The Frank Paul inquiry began on November 13, 2007 and is expected to run well into 2008. The final report and recommendations are to be presented to the Attorney General no later than May 31, 2008. The FNLC and their staff will continue to be actively involved during the proceedings and will attend the inquiry as frequently as possible. Updates on the Frank Paul inquiry can be found at the website www.frankpaulinquiry.ca.
On November 21, UBCIC Chiefs in Council re-elected Chief Robert Shintah for his third term as Vice-President of the UBCIC. Chief Lynda Price was elected to serve as Secretary-Treasurer of the UBCIC. Both will serve a three-year term on the UBCIC Executive and be active members on the First Nations Leadership Council.
FNLC Meeting Notes
At the recommendation of First Nations, this section of the information bulletin is to describe FNLC discussion and meetings.
• The FNLC is planning a “Child at the Centre” forum for sometime in January or February, 2008 to address Early Childhood Development and Children and Families issues.

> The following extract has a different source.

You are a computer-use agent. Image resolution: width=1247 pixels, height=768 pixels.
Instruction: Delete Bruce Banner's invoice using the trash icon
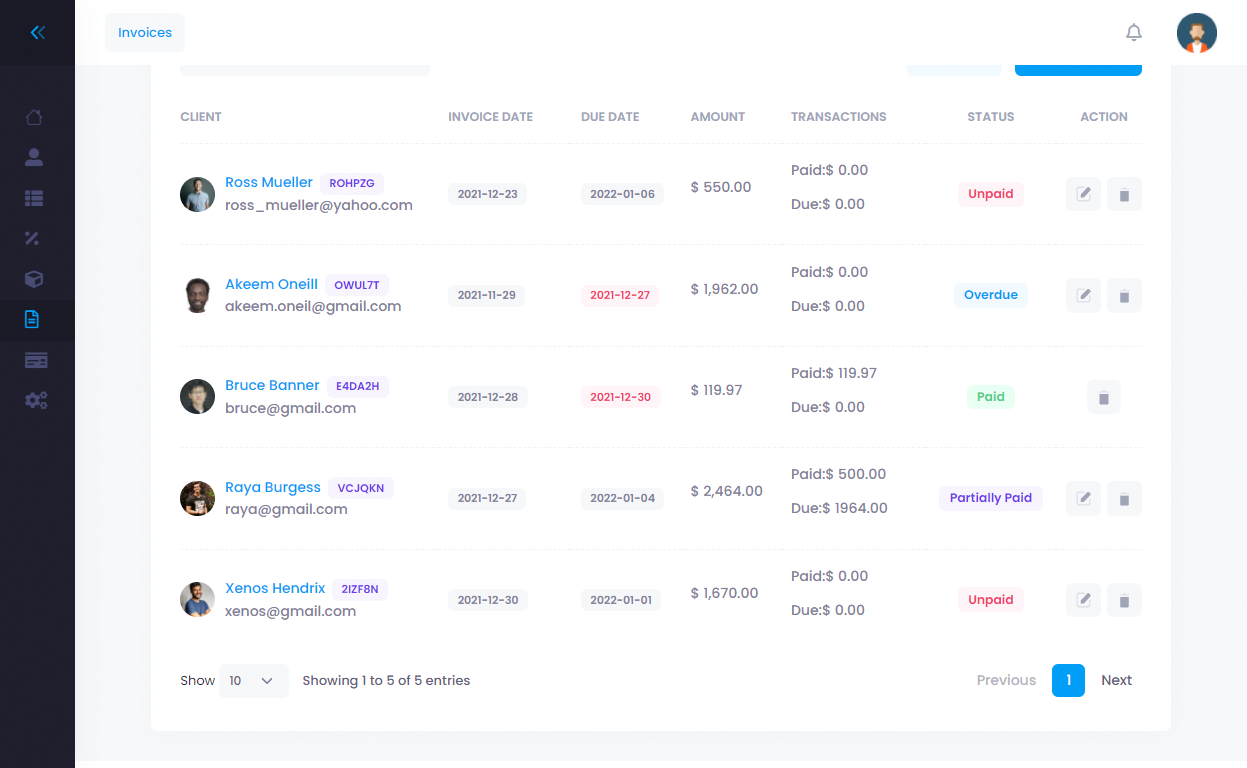click(x=1103, y=397)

• The First Nations Forestry Council will hold a province-wide Forestry Forum on March 11-13, 2007.
• FNLC met with UN Special Rapporteur on Adequate Housing on Oct. 16th to present a formal written submission on the pressing housing issues facing our communities.
• FNLC has developed a template Declaration / Protocol to sign with First Nations organizations to improve coordination and collaboration on all matters
• FNLC participating in Cabinet Committee on Climate Change.
Calendar of Events
• November 26-29: First Nations Leadership Strategic Planning Session
• January or February: Child at the Centre Forum
• February 19-21: UN Declaration on the Rights of Indigenous People Conference
The First Nations Leadership Council is comprised of the political executives of the BC Assembly of First Nations, First Nations Summit, and the Union of BC Indian Chiefs:
· BC Assembly of First Nations Regional Chief A-in-chut, Shawn Atleo;
· First Nations Summit Task Group members Grand Chief Edward John, Chief Judith Sayers, Dave Porter;
· Union of BC Indian Chiefs President Grand Chief Stewart Phillip, Vice-President Chief Robert Shintah; Secretary-Treasurer Chief Lynda Price
The Council works together to politically represent the interests of First Nations in BC and develop strategies and actions to bring about significant and substantive changes to government policy that will benefit all First Nations in British Columbia.
UBCIC is a NGO in Special Consultative Status with the Economic and Social Council of the United Nations.